Linear Regression Model for NULISAseq Data - targets as outcome

Fits linear regression model to each target in the NULISAseq data set, using univariate targets as outcome in the model. Outputs coefficients, t-statistics, unadjusted and adjusted p-values.

lmNULISAseq(
  data,
  sampleInfo,
  sampleName_var,
  modelFormula,
  reduced_modelFormula = NULL,
  exclude_targets = NULL,
  exclude_samples = NULL,
  target_subset = NULL,
  sample_subset = NULL,
  return_model_fits = FALSE,
  analysis_context = NULL
)

Arguments

data: A matrix of normalized NULISAseq data with targets in rows, samples in columns. Row names should be the target names, and column names are the sample names. It is assumed that data has already been transformed using log2(x + 1) for each NULISAseq normalized count value x.
sampleInfo: A data frame with sample metadata. Rows are samples, columns are sample metadata variables. Differential abundance analysis will only be done on the samples in sampleInfo, or a subset of those samples as specified using arguments exclude_samples or sample_subset. sampleInfo should have a column for each variable included in the linear regression models. String variables will be automatically treated as factors, and numeric variables will be treated as numeric.
-----
> Work to be completed
Can you repeat the NULISAseq regression page word for word, beginning at the words that contain "data: A matrix" and stopping after "treated as numeric."?

> Records
-----
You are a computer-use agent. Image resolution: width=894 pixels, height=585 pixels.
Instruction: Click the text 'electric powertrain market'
-----
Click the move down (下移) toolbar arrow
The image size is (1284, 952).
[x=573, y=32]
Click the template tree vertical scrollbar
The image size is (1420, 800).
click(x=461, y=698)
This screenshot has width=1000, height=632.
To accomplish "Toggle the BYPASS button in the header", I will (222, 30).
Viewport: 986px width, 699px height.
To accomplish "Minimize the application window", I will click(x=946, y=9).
-----
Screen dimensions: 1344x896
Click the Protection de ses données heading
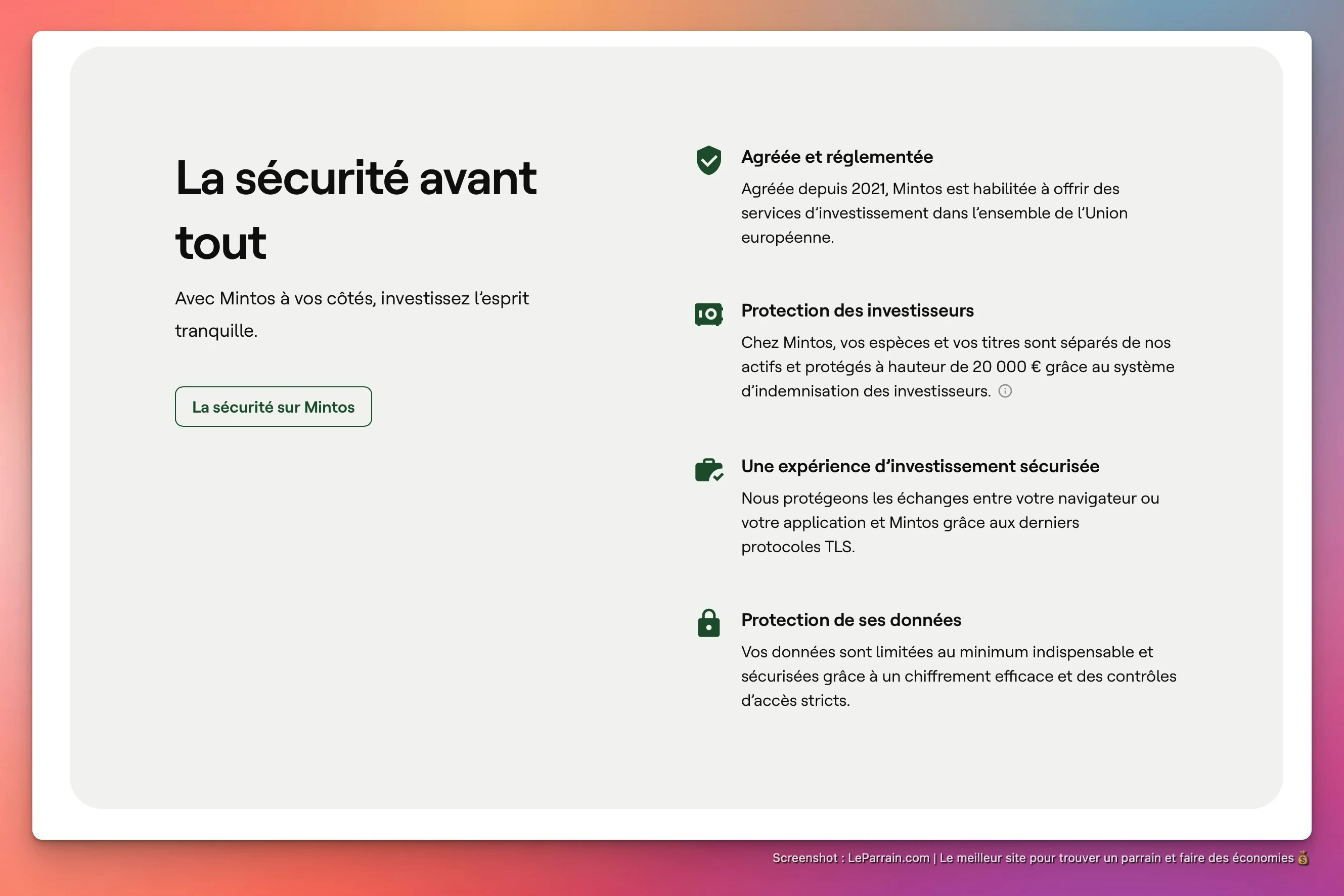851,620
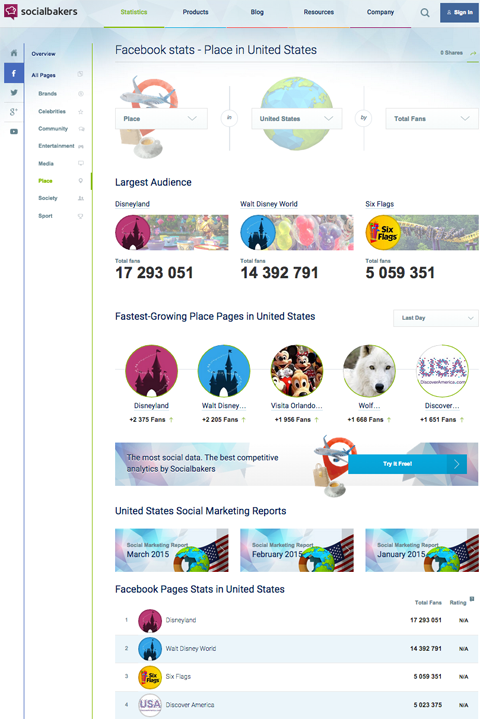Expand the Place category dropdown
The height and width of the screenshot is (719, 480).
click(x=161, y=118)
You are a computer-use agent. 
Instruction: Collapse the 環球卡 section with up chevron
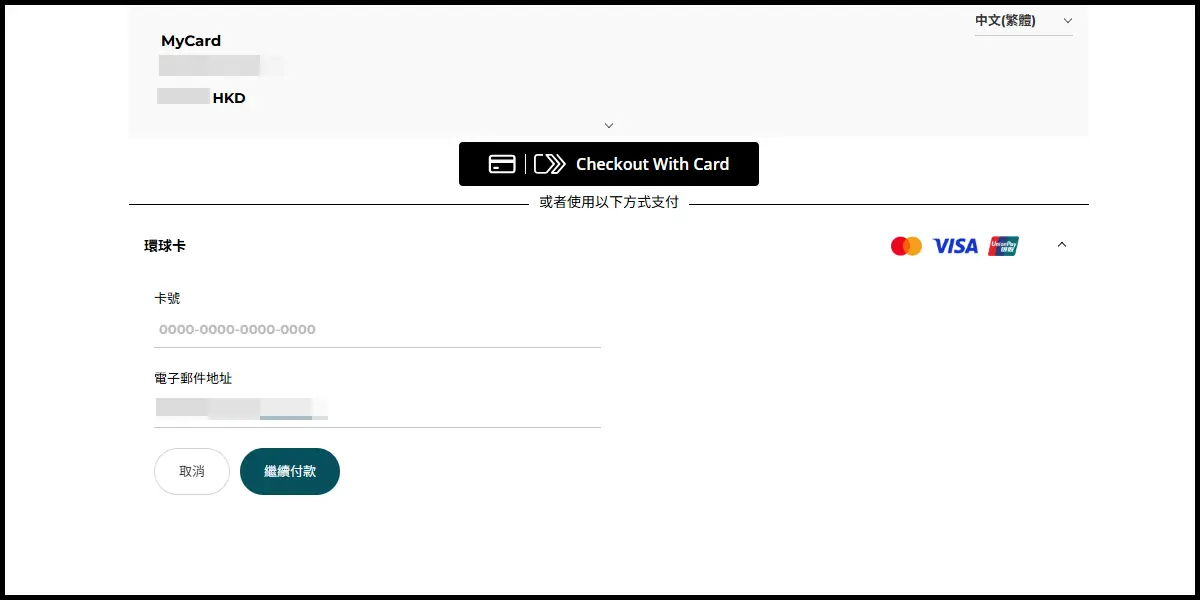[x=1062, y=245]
-----
> Expected answer
data: A matrix of normalized NULISAseq data with targets in rows, samples in columns. Row names should be the target names, and column names are the sample names. It is assumed that data has already been transformed using log2(x + 1) for each NULISAseq normalized count value x.
sampleInfo: A data frame with sample metadata. Rows are samples, columns are sample metadata variables. Differential abundance analysis will only be done on the samples in sampleInfo, or a subset of those samples as specified using arguments exclude_samples or sample_subset. sampleInfo should have a column for each variable included in the linear regression models. String variables will be automatically treated as factors, and numeric variables will be treated as numeric.